I even used another toy to warm my body up before I tried to use the OhMyG. I used abundant amounts of lube. I removed it, adjusted my position, and tried again. And again. And again. I’m pretty sure the pearl bruised my g-zone. I actually spot bled afterward!

Beyond being noisy and painful, I found the OhMyG to be boring. The pearl’s movements are so minute, and the pearl itself so small, that it didn’t give my g-zone anything to write home about. (It did, however, give me fodder for this review). You also have to hold the OhMyG in place the whole time you use it — and you really aren’t meant to move it.

With a dildo, you might ride it or use your hands to penetrate yourself. With the OhMyG, you insert it, adjust, move it slightly, but mostly hang out. You can’t easily move this toy in and out of your body, because it gets larger the entire way down, which means it continues to stretch the opening of your vagina. With most insertable toys, you get an initial “oomph” that eases with greater insertion. With the OhMyG, the girth just continues to increase, so your introitus never gets to relax. I also couldn’t move it a ton because if I did, the pearl got angry and became louder and more painful.
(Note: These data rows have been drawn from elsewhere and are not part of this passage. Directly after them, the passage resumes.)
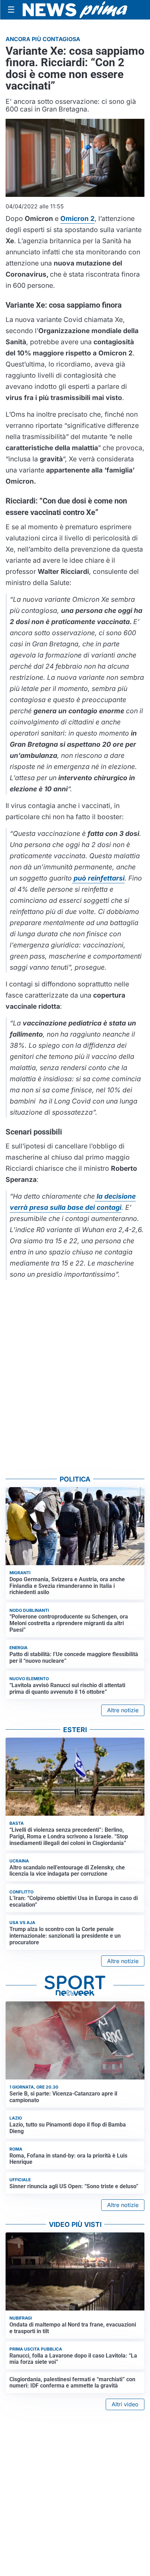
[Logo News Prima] (75, 9)
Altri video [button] (125, 2404)
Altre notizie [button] (122, 1710)
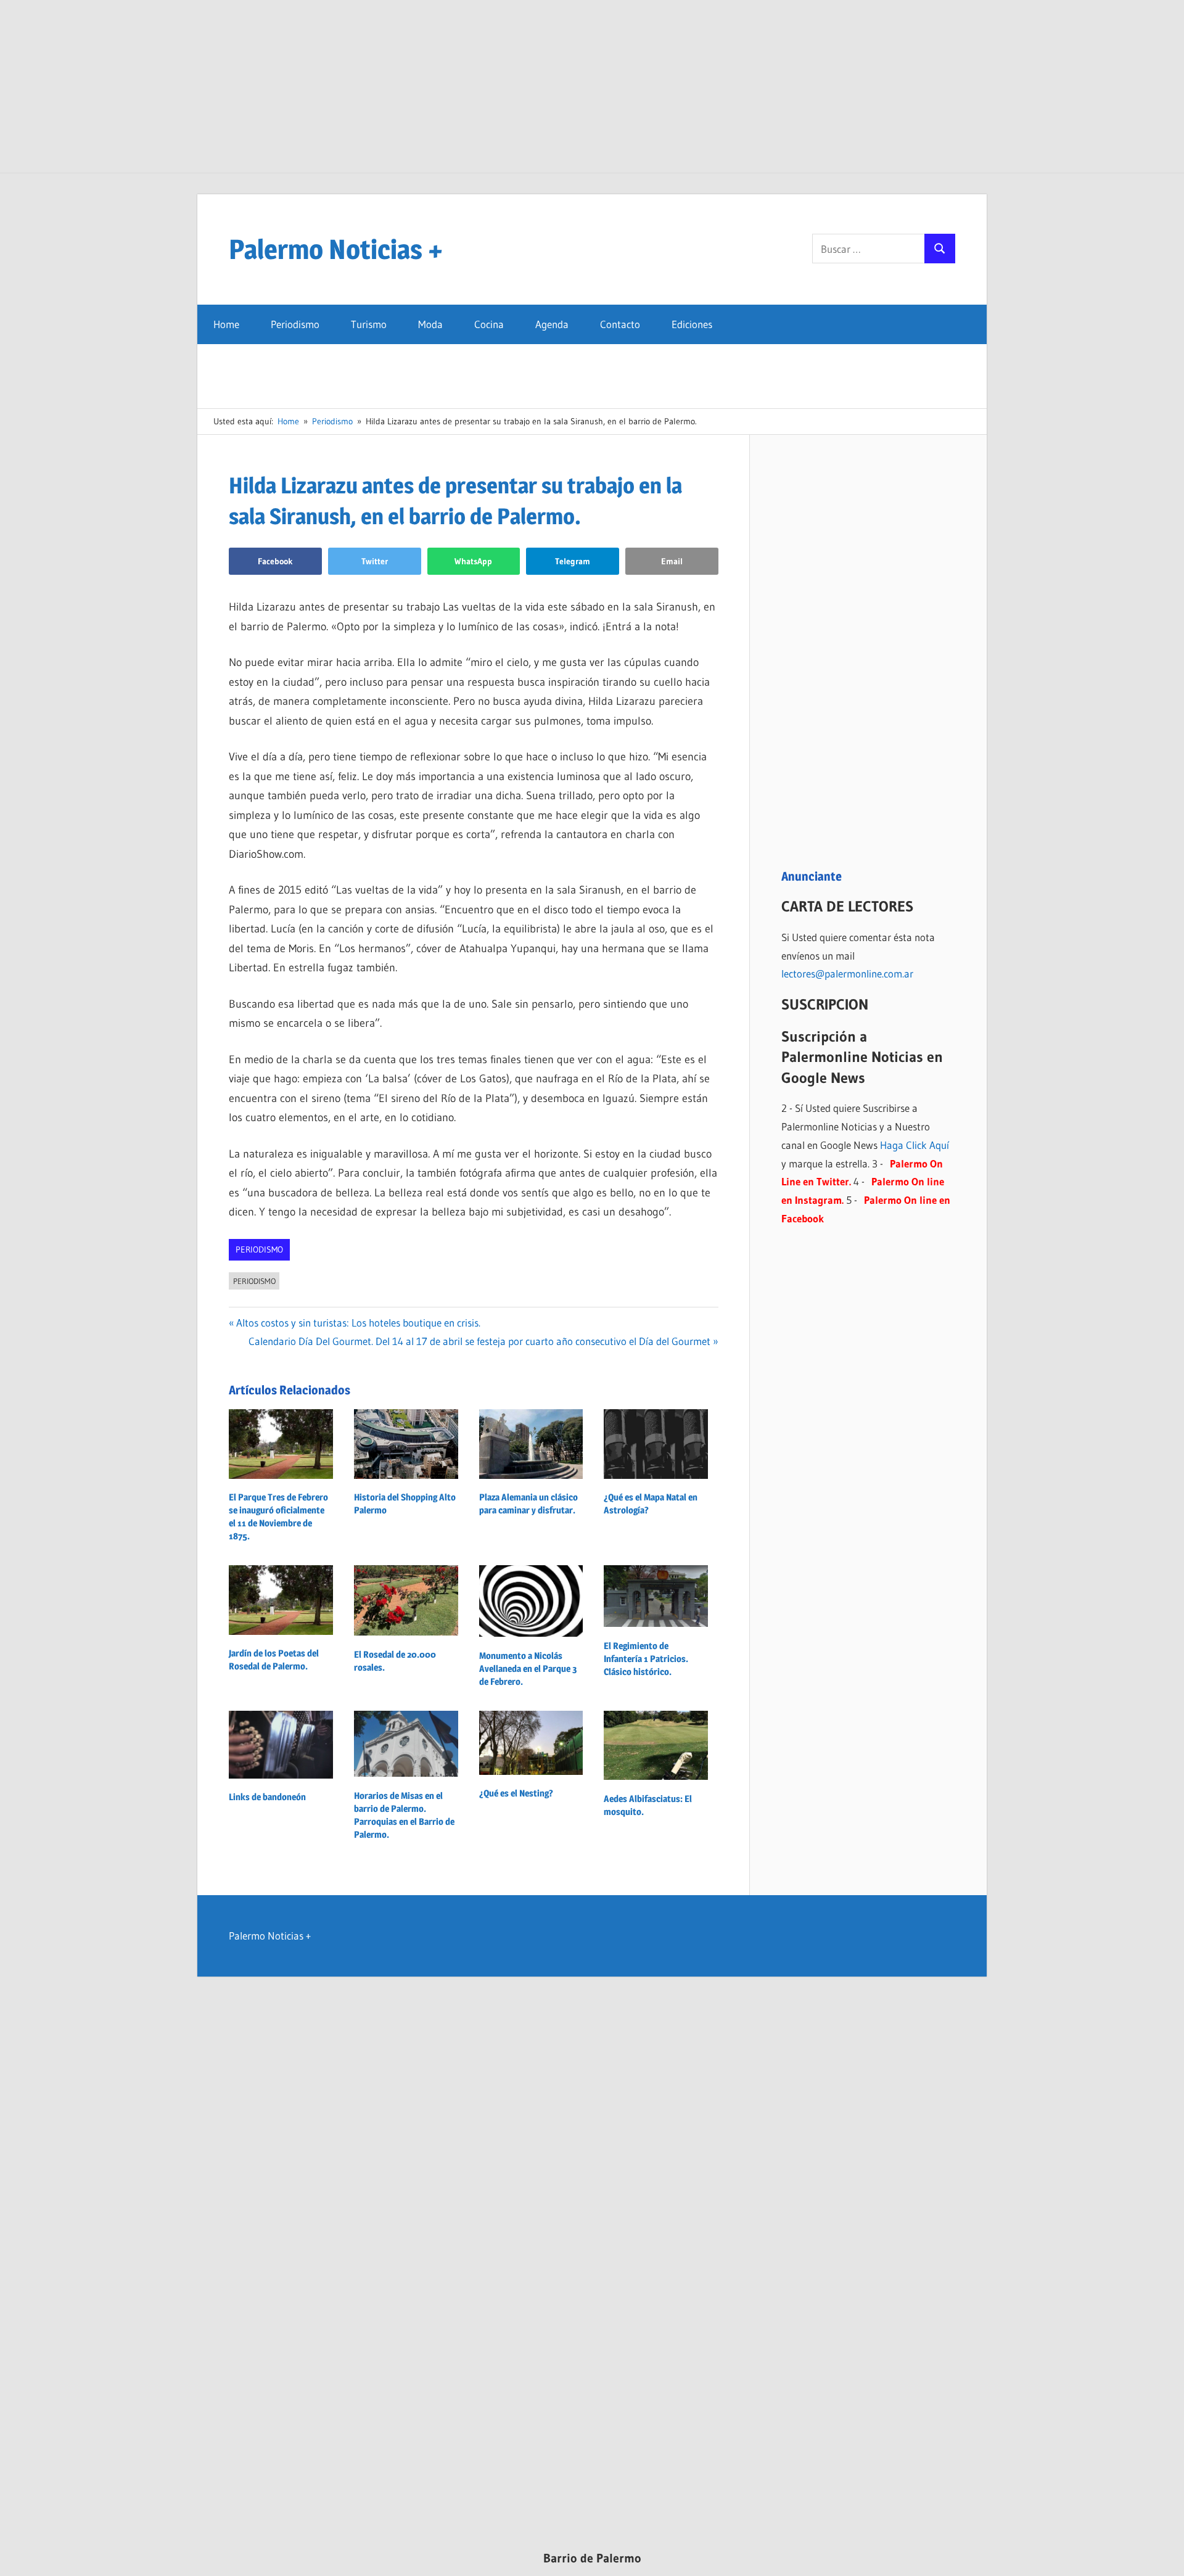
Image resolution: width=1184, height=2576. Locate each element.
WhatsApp (473, 561)
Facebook (275, 561)
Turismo (369, 324)
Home (226, 324)
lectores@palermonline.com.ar (847, 973)
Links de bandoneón (267, 1797)
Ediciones (692, 324)
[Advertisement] (592, 86)
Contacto (620, 324)
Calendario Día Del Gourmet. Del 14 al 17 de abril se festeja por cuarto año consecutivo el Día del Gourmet (479, 1341)
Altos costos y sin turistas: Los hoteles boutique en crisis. (358, 1322)
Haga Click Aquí (914, 1144)
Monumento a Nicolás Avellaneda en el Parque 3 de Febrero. (528, 1668)
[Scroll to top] (1163, 2555)
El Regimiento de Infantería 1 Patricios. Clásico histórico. (646, 1658)
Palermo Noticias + (336, 249)
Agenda (552, 324)
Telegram (572, 561)
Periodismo (295, 324)
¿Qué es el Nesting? (516, 1793)
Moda (430, 324)
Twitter (374, 561)
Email (672, 561)
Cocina (489, 324)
There was only one place in my vagina where this toy didn’t hurt me — and when the pearl was situated there, I couldn’t feel anything at all. Nestled between my g-zone and my cervix, the OhMyG was comfortably in the midlands and was just, again, sort of hanging out. If I removed it slightly, bringing it closer to my g-zone, the woodpecker/dophin punching tournament resumed.
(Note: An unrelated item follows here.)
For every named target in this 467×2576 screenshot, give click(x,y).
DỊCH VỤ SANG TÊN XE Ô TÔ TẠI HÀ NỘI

After an hour of trying this toy, I gave up. My vagina was tired and sore and unhappy, and my patience had worn thin. I did not have an orgasm, nor did I come close to having one. I didn’t even have a fun time!

I waited a few hours and then wrote a letter to the company saying that I would not be moving forward with an advertising partnership with them because I didn’t find their toy pleasurable.

In all, I’m glad that I didn’t have to pay for this experience. If I had, I would be pretty upset. Because I still have that $159 in my bank account, this ultimately is just a hazard of the job and a story that I’m already able to laugh about. So, dear reader, I beg you: Before you make purchase a toy based on one influencer’s review (even my own!) please do more research. Find other reviews. Balance the scales.

Remember, just because a company is running a large influencer campaign doesn’t mean their product is any good. It just means they’re spending money on advertising.

I’ll be adding the OhMyG to the box of toys to never be used again, and once I finally drop them off at the post office, my vagina and I will finally be free of their sad memories.